6話

昔話をにやにやしながら彼は訥々と投げかけてくる。沈黙は嫌だから相槌を打ち続けたけど、本当はもっと楽しい話がしたい。しかし、それがどんな話題なのかは分からない。でも、探せばあるはずだ。だって私達は海に向かっているのだから。

深夜の高速道路なんて久しぶりだ。このまま朝方まで起きていたら、水平線の向こうから朝焼けの直前の藍色が迫ってくる感じを眺められるかなって想像した。そうだ、そんなような話がしたいのだ。どこの海に向かっているのか聞いてはいないけど、それが似合う景観だったら良い。真冬は空気が澄んでいるからきっと綺麗に映るはずだ。

どうして彼が海に行こうって言い出したのかは分からない。暴力的な人ではないし、むしろ穏やかで人を肉体的に傷つける事なんて出来そうにない人だからその点は大丈夫だと思うけど、久しぶりに会ったら顎髭なんて生やしているし、人は変わるものだから、もしかしたら。とも思ったけど、それでも、まあ大丈夫だろうと思う。

車は首都高をを品川の方に向かっているようだ。お台場にでも行くつもりなのだろう。そういえば高校を出た直ぐくらいの頃にその辺りで働いていた事があった。

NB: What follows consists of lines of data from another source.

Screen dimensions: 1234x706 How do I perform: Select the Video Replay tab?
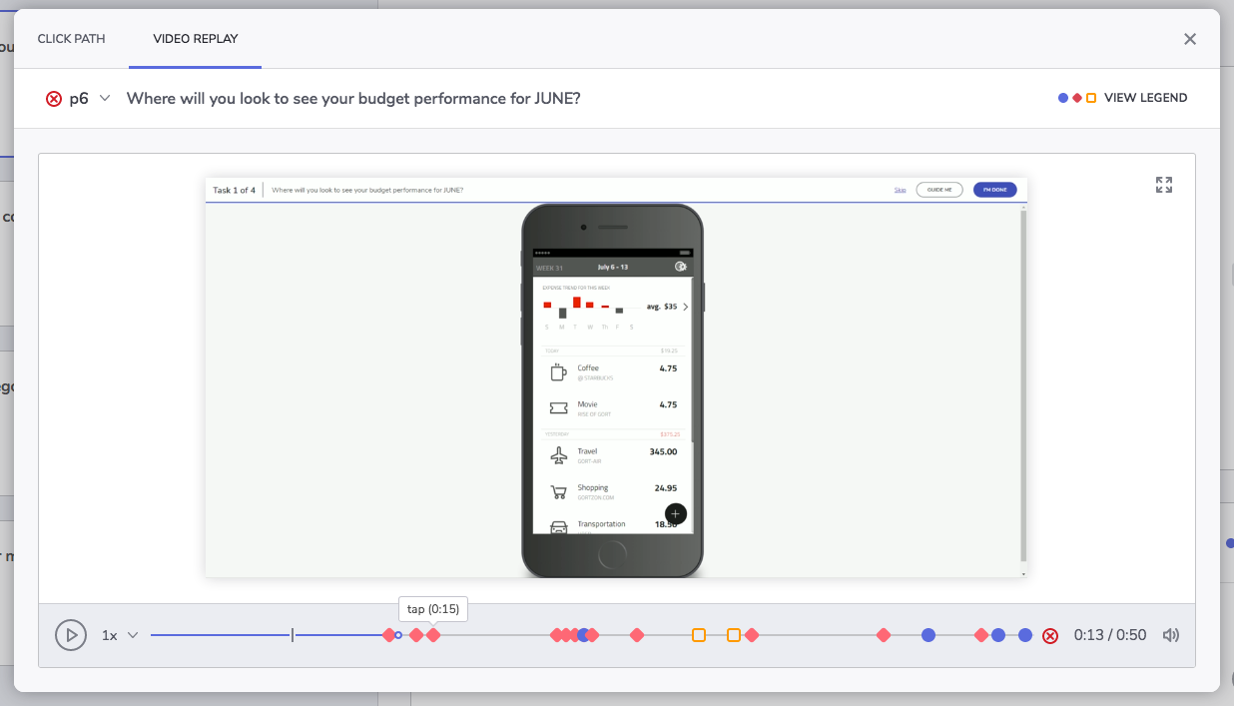tap(196, 39)

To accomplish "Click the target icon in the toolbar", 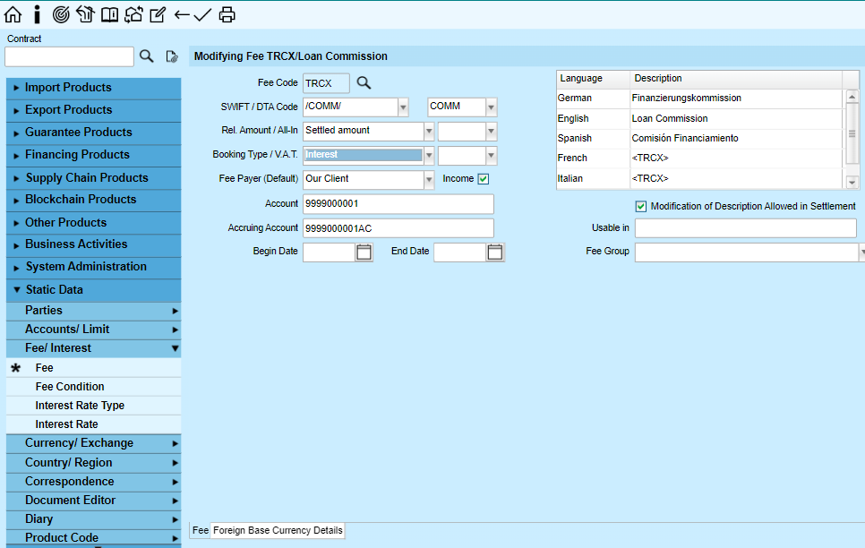I will coord(61,14).
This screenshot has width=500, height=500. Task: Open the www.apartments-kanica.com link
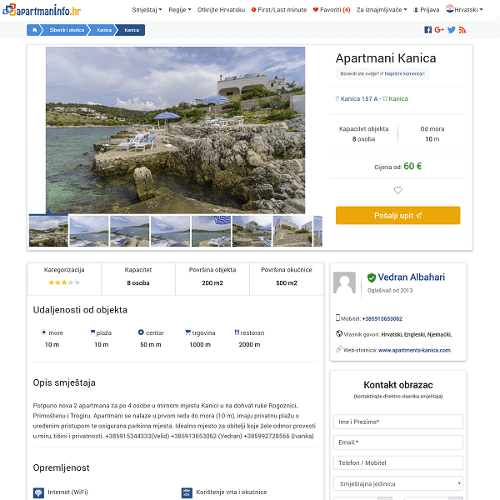pos(414,350)
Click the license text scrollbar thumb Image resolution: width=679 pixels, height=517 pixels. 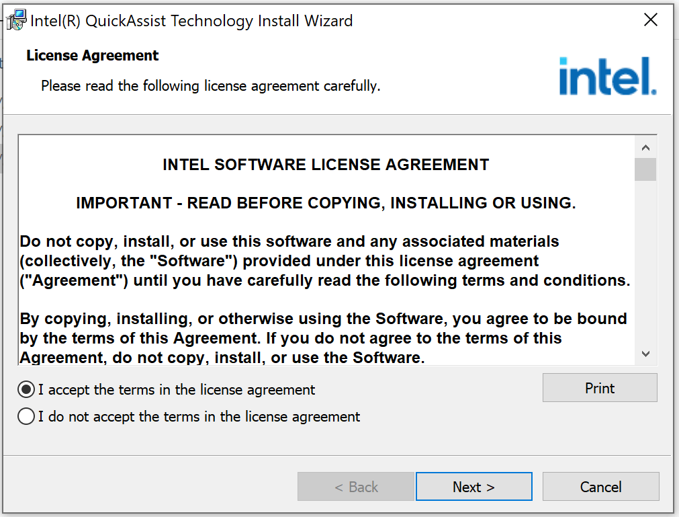pos(645,169)
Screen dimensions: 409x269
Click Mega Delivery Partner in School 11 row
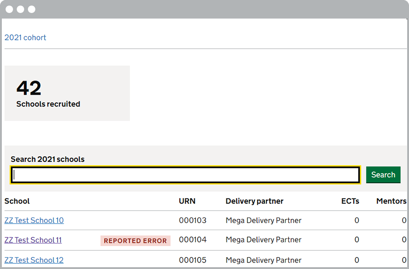pyautogui.click(x=264, y=240)
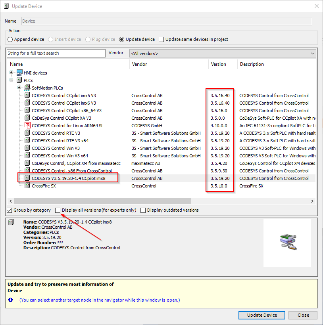The height and width of the screenshot is (325, 323).
Task: Check Display outdated versions
Action: (x=143, y=210)
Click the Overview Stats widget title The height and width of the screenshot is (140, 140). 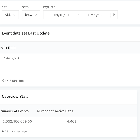coord(15,97)
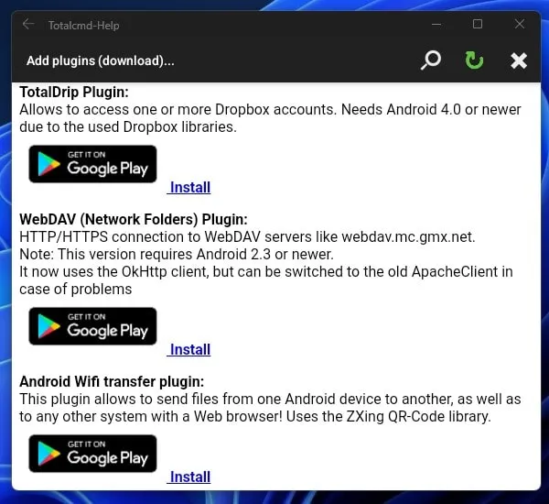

当時流行っていたケーキとパンの中間くらいのものを売る店で、私はその行列の整理を派遣のアルバイトとしてやっていた。どうしてこんなものに行列が出来るのか疑問だったけど、テレビで取り上げられたからという事だった。あの頃はまだ多くの人がテレビを見ていた。今では誰も見ない。と私は思う。

近頃は何か特別な事が起こって、自分の人生が全然違う方向に向かうなんて事は想像する事もなくなった。だから三上が私に長年の思いを経て愛の告白をする事なんてないだろうし、そもそも友達としか思っていないから受け止める事は出来ないし。車が横転して人生を終えてしまう事もないだろう。彼は比較的安全に運転しているし、大体この時間には渋滞どころか車はまばらで少し怖いくらいだ。夜を切り裂いて。深夜高速。と昔好きだった歌を心の中で歌った。

もう少しで日付を跨ぐ頃だ。品川埠頭への案内板が視界に入った。

「昔さ。そう。あいつの事なんだけど、覚えてる?」と彼は私に聞いた。視線は真っ直ぐに道路を見ているが恐らく私に話しかけたのだろう。
数分間会話が途切れていたからぼぉっとしていた私は我に返った。彼は街灯の光が地面に反射して目に刺さるからかたまに瞬きをしている。

「ん?誰のこと?」と私は聞いた。
「ああ、あのさ。」
「同じマンションに住んでた。ほら」
彼の言っている人物が誰なのかは分かったが私は曖昧にお茶を濁した。
「ああ、覚えてるよ」
「うん、あいつなんだけどさ。実はさ」
「何?」「まあ、いいや。後でまた話すよ。」
「気になるじゃん。何よ?」
彼は数回首を動かして、無言でそれに答えた。
まあ、別にいいか。別に私だってその話を掘り下げたいわけじゃない。

「ところでさ。最近どうなの?」
「どうって。何が?」「別に。ほら、仕事とか。」「ああ、別に変わらないよ」

深夜の首都高は緩やかに私達を海へと運ぶ。
あと、数分で今日がまた終わっていく。